After a relatively stable start to the year, mortgage rates have surged to the highest level in two months. This sudden gain could have a chilling effect on the typically busy home buying season.
According to data from Freddie Mac, the average 30-year mortgage rate has jumped 0.13 percentage points to 6.77% this week. This marks the highest rate since mid-December and represents the largest week-over-week increase since late October. Last week, the average rate was at 6.64%.
The recent increase in rates can be attributed to hotter-than-expected economic data released on Tuesday. “On the heels of consumer prices rising more than expected, mortgage rates increased this week,” stated Sam Khater, chief economist at Freddie Mac.
As mortgage rates are one of the main factors influencing housing costs, their movement is closely watched as the spring home buying season approaches.

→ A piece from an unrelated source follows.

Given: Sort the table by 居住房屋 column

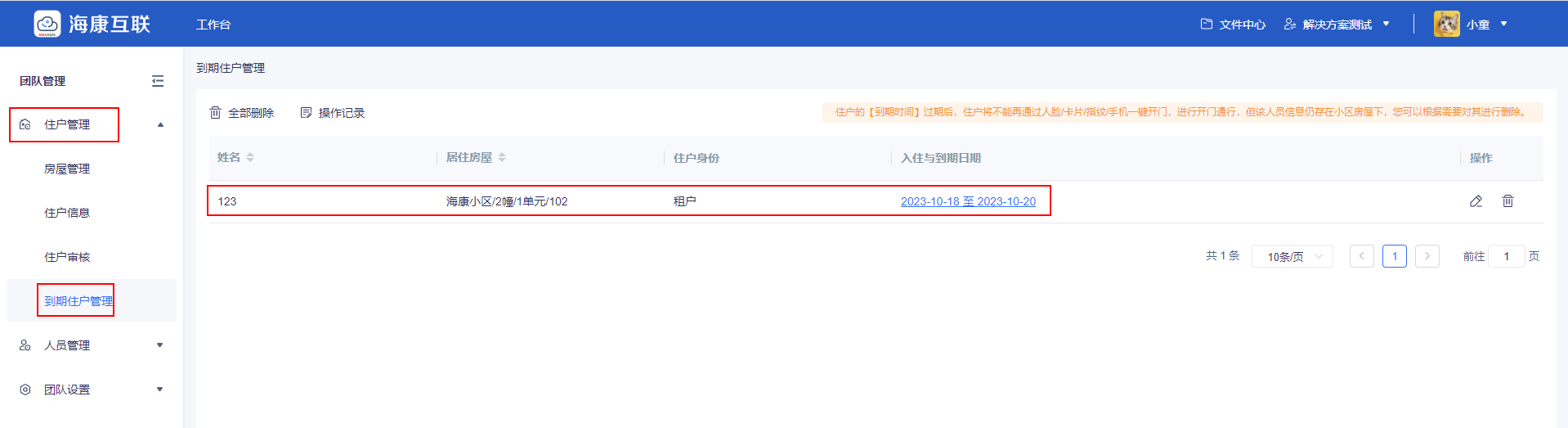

Khater expressed concerns about the potential impact on the market: “The economy has been performing well so far this year and rates may stay higher for longer, potentially slowing the spring homebuying season.”
Early indications suggest a mixed market sentiment. While applications for home purchase loans have seen a slight increase compared to last year’s lows, home prices have risen from the previous year.

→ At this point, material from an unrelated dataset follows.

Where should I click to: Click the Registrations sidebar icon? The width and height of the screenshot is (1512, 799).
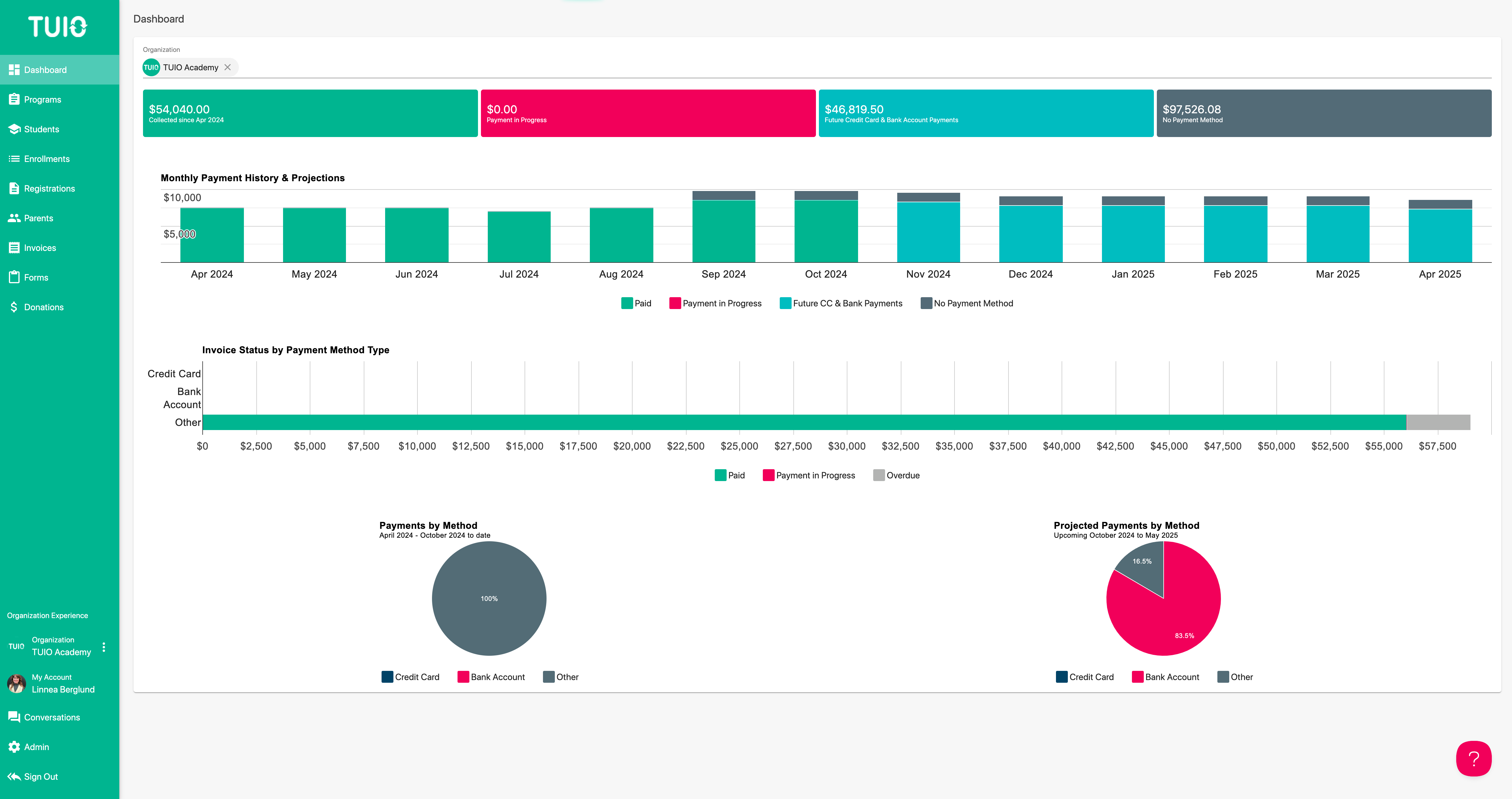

In January, consumer sentiment regarding the housing market, as measured by Fannie Mae, showed an upswing. Consumers expressed a greater sense of job security and expected mortgage rates to decline in the next 12 months.
Sentiment improves among home builders in February
According to the National Association of Home Builders, sentiment among home builders improved in February. The anticipation of a surge in buyers entering the marketplace is attributed to pent-up demand and the possibility of declining mortgage rates.
Slow start for home purchases
However, data from Redfin suggests that these positive indicators have not yet translated into increased home purchases. Pending sales for the four weeks leading up to February 11th were 7.3% lower compared to the same period last year.
Sluggish home buying activity
Redfin’s lead economist, Chen Zhao, attributes the sluggish home buying activity to persistently high mortgage rates. In a statement, he mentioned that rates near 7% are expected to persist in the near-term due to the Federal Reserve’s unlikely decision to cut interest rates at its upcoming March meeting. Additionally, home prices have risen by approximately 6% compared to last year, marking the largest four-week increase since October 2022.
Hope for the spring market
Despite the slow start, Zhao believes that activity is likely to pick up in the spring season. He attributes this anticipation to both the selling season and buyers becoming more accustomed to elevated rates. Furthermore, Zhao expects mortgage rates to begin declining later in the spring as inflation eases and the Federal Reserve finally starts cutting interest rates.